Print all of the records below again without a single difference.

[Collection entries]
+ + + + +

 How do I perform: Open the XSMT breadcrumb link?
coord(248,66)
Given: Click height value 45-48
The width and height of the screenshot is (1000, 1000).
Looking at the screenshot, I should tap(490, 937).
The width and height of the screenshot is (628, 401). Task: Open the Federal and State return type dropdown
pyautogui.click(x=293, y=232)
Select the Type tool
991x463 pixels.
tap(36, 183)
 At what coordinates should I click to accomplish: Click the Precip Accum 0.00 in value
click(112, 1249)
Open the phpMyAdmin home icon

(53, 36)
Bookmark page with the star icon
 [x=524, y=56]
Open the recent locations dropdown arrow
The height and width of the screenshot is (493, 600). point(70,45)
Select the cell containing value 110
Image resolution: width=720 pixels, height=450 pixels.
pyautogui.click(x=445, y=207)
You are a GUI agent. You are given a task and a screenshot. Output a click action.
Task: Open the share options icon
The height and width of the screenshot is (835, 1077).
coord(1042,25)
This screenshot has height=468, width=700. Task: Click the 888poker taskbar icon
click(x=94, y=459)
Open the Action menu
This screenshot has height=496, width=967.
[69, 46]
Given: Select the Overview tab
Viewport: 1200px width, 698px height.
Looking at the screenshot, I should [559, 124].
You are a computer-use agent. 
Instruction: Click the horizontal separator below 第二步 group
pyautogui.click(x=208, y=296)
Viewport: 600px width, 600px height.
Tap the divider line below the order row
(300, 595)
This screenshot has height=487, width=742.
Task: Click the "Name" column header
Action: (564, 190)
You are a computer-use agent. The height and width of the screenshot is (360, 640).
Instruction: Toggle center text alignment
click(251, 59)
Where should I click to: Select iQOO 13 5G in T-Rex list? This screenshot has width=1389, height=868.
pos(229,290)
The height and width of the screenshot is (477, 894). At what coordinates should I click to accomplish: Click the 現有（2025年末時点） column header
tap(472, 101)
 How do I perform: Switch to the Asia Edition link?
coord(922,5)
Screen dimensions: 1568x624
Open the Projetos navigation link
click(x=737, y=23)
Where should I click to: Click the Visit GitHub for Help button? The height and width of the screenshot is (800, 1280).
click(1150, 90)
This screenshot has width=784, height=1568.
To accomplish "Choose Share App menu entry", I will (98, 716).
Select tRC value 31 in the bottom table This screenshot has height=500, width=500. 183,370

+ + + + +

- [EXERCISE OUTPUT]:
 How do I perform: Open the XSMT breadcrumb link?
coord(248,66)
Given: Click height value 45-48
The width and height of the screenshot is (1000, 1000).
Looking at the screenshot, I should tap(490, 937).
The width and height of the screenshot is (628, 401). Task: Open the Federal and State return type dropdown
pyautogui.click(x=293, y=232)
Select the Type tool
991x463 pixels.
tap(36, 183)
 At what coordinates should I click to accomplish: Click the Precip Accum 0.00 in value
click(112, 1249)
Open the phpMyAdmin home icon

(53, 36)
Bookmark page with the star icon
 [x=524, y=56]
Open the recent locations dropdown arrow
The height and width of the screenshot is (493, 600). point(70,45)
Select the cell containing value 110
Image resolution: width=720 pixels, height=450 pixels.
pyautogui.click(x=445, y=207)
You are a GUI agent. You are given a task and a screenshot. Output a click action.
Task: Open the share options icon
The height and width of the screenshot is (835, 1077).
coord(1042,25)
This screenshot has height=468, width=700. Task: Click the 888poker taskbar icon
click(x=94, y=459)
Open the Action menu
This screenshot has height=496, width=967.
[69, 46]
Given: Select the Overview tab
Viewport: 1200px width, 698px height.
Looking at the screenshot, I should [559, 124].
You are a computer-use agent. 
Instruction: Click the horizontal separator below 第二步 group
pyautogui.click(x=208, y=296)
Viewport: 600px width, 600px height.
Tap the divider line below the order row
(300, 595)
This screenshot has height=487, width=742.
Task: Click the "Name" column header
Action: (564, 190)
You are a computer-use agent. The height and width of the screenshot is (360, 640).
Instruction: Toggle center text alignment
click(251, 59)
Where should I click to: Select iQOO 13 5G in T-Rex list? This screenshot has width=1389, height=868.
pos(229,290)
The height and width of the screenshot is (477, 894). At what coordinates should I click to accomplish: Click the 現有（2025年末時点） column header
tap(472, 101)
 How do I perform: Switch to the Asia Edition link?
coord(922,5)
Screen dimensions: 1568x624
Open the Projetos navigation link
click(x=737, y=23)
Where should I click to: Click the Visit GitHub for Help button? The height and width of the screenshot is (800, 1280).
click(1150, 90)
This screenshot has width=784, height=1568.
To accomplish "Choose Share App menu entry", I will (98, 716).
Select tRC value 31 in the bottom table This screenshot has height=500, width=500. 183,370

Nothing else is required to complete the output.